Short problem 1 ->
In the court opinion, copy the passage starting at "The Court notes" and ending at "the Local Rules.", switching "exhibits" to "attachments".

Source excerpt ->

++++++++++++++++++++

United States District Court, District of Columbia
Oct 5, 2024
Civil Action 24-1529 (RDM) (D.D.C. Oct. 5, 2024)

Opinion

Civil Action 24-1529 (RDM)

10-05-2024

FELIX ACON-CHEN, Plaintiff, v. PETE BUTTIGIEG, et al., Defendants.


MEMORANDUM OPINION AND ORDER

RANDOLPH D. MOSS UNITED STATES DISTRICT JUDGE

Plaintiff Felix Acon-Chen, proceeding pro se, brings this action against Pete Buttigieg, in his official capacity as Secretary of the Department of Transportation, Merrick Garland, in his official capacity as United States Attorney General, and Matthew Graves, in his official capacity as United States Attorney for the District of Columbia. Dkt. 1 at 1-2. Defendants move to dismiss Acon-Chen's complaint pursuant to Federal Rules of Civil Procedure 4(m) and 12(b)(5) for insufficient service, and for a more definite statement under Rule 12(e). See generally Dkt. 23. Acon-Chen filed an opposition to Defendants' motion to dismiss as well as a motion for summary judgment. Dkts. 25, 26. Based on these submissions, the Court reaches three conclusions:

The Court notes that Acon-Chen's opposition is 91 pages, with an additional 193 pages of exhibits. Under L.Cv.R. 7(e), an “opposition to a motion shall not exceed 45 pages.” Acon-Chen is advised that, absent leave of Court, any additional motions he may file in this District must comply with the page limits set by the Local Rules.

First, the Court will dismiss Acon-Chen's complaint, which spans hundreds of pages, on the grounds that it is “excessively long, rambling, disjointed, incoherent, [and] full of irrelevant and confusing material,” in violation of Federal Rules of Civil Procedure 8 and 10. Jiggetts v. District of Columbia, 319 F.R.D. 408, 413 (D.D.C. 2017), aff'd sub nom. Cooper v. District of Columbia, 2017 WL 5664737 (D.C. Cir. Nov. 1, 2017). Although Defendants moved for a more definite statement under Rule 12(e) rather than for dismissal under Rule 8, the standards are related: a court may grant a motion under Rule 12(e) where the complaint fails to comply with Rule 8. McQueen v. Woodstream Corp., 244 F.R.D. 26, 35 (D.D.C. 2007); see also 5C Charles A. Wright & Arthur R. Miller, Fed. Prac. & Proc. Civ. § 1377 (3d ed.) (“[T]he disposition of a Rule 12(e) motion also should take account of the general pleading guidelines set out in Rule 8 and the judicial application of them.”). Here, the Court concludes that Rules 8 and 10, rather than Rule 12(e), provide the most appropriate means of addressing the flaws in Acon-Chen's complaint.

++++++++++++++++++++

Data for the task ->
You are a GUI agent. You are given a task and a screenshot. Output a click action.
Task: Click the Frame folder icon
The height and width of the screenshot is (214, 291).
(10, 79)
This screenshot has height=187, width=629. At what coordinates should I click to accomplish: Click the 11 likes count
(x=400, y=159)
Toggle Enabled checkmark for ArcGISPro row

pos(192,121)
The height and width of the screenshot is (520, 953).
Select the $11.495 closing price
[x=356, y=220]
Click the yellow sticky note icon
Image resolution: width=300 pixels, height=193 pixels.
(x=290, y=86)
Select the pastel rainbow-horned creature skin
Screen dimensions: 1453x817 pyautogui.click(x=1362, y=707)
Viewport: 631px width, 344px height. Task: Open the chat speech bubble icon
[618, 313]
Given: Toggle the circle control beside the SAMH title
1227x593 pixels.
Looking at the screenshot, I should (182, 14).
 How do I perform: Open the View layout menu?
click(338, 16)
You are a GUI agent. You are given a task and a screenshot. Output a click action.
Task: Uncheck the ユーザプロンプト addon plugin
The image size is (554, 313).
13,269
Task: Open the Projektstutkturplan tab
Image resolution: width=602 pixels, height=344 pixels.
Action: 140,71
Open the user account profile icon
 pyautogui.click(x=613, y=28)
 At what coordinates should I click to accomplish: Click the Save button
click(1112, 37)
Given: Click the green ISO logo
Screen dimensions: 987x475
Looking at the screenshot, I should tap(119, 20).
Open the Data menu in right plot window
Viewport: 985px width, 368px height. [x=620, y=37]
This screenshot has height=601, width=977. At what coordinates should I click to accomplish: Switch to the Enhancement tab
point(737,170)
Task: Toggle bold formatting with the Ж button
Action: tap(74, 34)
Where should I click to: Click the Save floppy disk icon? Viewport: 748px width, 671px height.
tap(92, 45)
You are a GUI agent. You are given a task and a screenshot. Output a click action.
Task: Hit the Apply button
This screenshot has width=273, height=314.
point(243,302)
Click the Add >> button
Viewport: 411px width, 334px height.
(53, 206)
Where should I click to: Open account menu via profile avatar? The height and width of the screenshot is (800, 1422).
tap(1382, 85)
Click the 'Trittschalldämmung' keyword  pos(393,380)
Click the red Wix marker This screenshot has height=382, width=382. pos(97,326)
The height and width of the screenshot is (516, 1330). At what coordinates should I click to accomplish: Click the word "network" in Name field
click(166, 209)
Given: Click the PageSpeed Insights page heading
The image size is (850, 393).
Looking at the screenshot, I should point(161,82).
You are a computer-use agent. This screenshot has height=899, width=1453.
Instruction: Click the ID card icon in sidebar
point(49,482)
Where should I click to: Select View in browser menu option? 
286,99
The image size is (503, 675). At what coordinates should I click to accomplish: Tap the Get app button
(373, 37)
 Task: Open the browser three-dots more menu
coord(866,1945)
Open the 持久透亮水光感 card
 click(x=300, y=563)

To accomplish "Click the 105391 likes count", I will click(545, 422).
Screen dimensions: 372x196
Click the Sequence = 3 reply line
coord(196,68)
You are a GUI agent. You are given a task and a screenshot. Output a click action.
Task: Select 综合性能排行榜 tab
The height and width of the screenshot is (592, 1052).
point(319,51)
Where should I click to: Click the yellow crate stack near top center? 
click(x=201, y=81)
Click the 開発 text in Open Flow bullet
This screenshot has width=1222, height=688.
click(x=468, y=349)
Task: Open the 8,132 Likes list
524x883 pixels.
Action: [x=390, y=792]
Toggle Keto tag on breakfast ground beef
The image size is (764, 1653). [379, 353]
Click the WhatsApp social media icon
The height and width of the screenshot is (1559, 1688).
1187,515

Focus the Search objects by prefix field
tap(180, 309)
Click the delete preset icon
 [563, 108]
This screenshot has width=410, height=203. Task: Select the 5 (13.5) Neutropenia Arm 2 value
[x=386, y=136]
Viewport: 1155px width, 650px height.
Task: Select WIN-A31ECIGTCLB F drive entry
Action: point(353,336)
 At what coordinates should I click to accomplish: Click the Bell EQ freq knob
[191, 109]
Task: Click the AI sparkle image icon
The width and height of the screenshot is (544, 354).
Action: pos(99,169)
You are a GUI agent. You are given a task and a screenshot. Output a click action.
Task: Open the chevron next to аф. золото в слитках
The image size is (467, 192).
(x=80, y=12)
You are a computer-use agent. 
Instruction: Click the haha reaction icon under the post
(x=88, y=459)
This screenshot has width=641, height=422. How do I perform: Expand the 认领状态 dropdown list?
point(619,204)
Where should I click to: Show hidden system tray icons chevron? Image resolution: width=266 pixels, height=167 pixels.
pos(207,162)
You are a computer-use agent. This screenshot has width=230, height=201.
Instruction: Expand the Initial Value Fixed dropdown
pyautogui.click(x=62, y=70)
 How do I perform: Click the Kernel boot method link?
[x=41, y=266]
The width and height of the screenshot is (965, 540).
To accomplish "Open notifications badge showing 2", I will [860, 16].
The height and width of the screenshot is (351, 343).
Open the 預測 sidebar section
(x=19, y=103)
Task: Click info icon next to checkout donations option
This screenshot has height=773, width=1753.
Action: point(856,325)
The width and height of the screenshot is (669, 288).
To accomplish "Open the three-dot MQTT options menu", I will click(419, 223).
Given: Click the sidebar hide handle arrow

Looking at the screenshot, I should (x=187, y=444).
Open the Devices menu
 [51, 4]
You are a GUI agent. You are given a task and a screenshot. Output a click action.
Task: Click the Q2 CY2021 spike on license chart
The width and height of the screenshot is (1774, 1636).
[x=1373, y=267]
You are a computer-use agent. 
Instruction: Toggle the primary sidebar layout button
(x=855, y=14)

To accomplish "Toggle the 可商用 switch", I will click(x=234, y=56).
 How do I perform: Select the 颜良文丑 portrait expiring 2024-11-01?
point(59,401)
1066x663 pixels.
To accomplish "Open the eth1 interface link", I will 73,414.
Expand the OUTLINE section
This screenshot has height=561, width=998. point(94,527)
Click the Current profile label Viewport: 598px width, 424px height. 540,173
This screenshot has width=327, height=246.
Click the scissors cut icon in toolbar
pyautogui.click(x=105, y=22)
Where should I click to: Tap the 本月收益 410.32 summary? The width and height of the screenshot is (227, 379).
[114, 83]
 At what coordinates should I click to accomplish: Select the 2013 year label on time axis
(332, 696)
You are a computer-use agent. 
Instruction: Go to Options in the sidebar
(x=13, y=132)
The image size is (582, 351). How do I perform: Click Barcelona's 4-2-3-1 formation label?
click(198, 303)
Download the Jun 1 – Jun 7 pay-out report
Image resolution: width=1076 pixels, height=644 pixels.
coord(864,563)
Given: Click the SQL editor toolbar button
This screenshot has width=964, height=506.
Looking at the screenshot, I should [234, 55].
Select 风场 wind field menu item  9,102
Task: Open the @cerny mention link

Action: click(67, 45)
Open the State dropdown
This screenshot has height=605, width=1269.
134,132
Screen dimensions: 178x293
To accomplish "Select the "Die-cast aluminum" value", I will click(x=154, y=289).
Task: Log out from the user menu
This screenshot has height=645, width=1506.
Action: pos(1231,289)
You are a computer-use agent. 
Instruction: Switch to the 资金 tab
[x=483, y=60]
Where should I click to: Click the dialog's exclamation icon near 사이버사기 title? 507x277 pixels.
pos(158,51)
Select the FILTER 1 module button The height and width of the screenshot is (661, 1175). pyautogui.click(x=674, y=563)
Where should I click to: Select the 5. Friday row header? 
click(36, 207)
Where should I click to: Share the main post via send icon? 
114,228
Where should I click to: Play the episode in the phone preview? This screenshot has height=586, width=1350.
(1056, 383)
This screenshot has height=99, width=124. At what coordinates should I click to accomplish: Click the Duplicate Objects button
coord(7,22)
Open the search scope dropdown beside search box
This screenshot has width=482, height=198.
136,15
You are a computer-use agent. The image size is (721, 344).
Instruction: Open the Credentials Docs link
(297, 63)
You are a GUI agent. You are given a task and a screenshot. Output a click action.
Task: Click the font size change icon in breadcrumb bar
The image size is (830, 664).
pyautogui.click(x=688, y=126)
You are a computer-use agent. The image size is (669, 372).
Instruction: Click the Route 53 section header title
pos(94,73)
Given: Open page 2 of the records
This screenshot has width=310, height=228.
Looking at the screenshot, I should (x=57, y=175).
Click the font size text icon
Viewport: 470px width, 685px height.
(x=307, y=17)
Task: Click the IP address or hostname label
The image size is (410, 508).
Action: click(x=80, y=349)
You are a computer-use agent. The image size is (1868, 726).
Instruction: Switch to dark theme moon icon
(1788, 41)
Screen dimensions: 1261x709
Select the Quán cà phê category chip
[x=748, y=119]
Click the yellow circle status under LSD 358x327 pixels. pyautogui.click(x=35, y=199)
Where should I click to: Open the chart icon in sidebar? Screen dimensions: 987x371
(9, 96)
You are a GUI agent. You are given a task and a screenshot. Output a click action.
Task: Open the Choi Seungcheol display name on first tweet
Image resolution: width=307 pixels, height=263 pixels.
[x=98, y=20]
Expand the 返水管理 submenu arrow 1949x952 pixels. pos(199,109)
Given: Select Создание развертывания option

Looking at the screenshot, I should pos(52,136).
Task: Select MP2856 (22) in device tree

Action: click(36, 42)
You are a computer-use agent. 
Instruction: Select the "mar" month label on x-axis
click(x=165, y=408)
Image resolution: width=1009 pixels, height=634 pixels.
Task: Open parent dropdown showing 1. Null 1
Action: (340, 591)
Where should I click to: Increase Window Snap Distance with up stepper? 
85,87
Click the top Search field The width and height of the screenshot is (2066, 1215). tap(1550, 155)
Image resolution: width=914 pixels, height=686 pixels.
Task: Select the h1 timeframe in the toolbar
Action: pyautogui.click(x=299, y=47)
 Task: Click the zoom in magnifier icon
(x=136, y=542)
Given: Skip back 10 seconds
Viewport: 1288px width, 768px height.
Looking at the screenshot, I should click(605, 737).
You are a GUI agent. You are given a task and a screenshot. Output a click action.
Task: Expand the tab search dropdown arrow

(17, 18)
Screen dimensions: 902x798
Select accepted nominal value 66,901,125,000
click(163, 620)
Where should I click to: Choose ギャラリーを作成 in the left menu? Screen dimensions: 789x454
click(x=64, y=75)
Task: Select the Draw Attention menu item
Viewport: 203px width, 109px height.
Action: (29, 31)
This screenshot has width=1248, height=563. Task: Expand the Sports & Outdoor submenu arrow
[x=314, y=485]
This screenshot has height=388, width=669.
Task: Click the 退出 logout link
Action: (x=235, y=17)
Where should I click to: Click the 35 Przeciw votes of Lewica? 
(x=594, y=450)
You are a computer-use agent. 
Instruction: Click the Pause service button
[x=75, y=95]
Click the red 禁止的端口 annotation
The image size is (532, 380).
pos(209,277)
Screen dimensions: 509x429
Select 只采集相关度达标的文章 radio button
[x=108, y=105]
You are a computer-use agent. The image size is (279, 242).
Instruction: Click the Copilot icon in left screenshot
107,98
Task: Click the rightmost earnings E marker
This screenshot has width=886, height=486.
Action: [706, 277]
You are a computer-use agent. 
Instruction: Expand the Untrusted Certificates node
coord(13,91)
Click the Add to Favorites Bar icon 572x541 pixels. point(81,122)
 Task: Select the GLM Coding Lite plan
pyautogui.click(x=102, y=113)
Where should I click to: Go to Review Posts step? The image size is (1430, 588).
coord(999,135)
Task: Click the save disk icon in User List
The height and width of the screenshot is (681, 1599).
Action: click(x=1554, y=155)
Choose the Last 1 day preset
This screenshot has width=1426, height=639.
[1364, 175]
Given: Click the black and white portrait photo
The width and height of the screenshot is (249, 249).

++++++++++++++++++++

Short problem 2 ->
Return every line of the records that contains the string "preset".

Solution 1 ->
The Court notes that Acon-Chen's opposition is 91 pages, with an additional 193 pages of attachments. Under L.Cv.R. 7(e), an “opposition to a motion shall not exceed 45 pages.” Acon-Chen is advised that, absent leave of Court, any additional motions he may file in this District must comply with the page limits set by the Local Rules.

Solution 2 ->
Click the delete preset icon
Choose the Last 1 day preset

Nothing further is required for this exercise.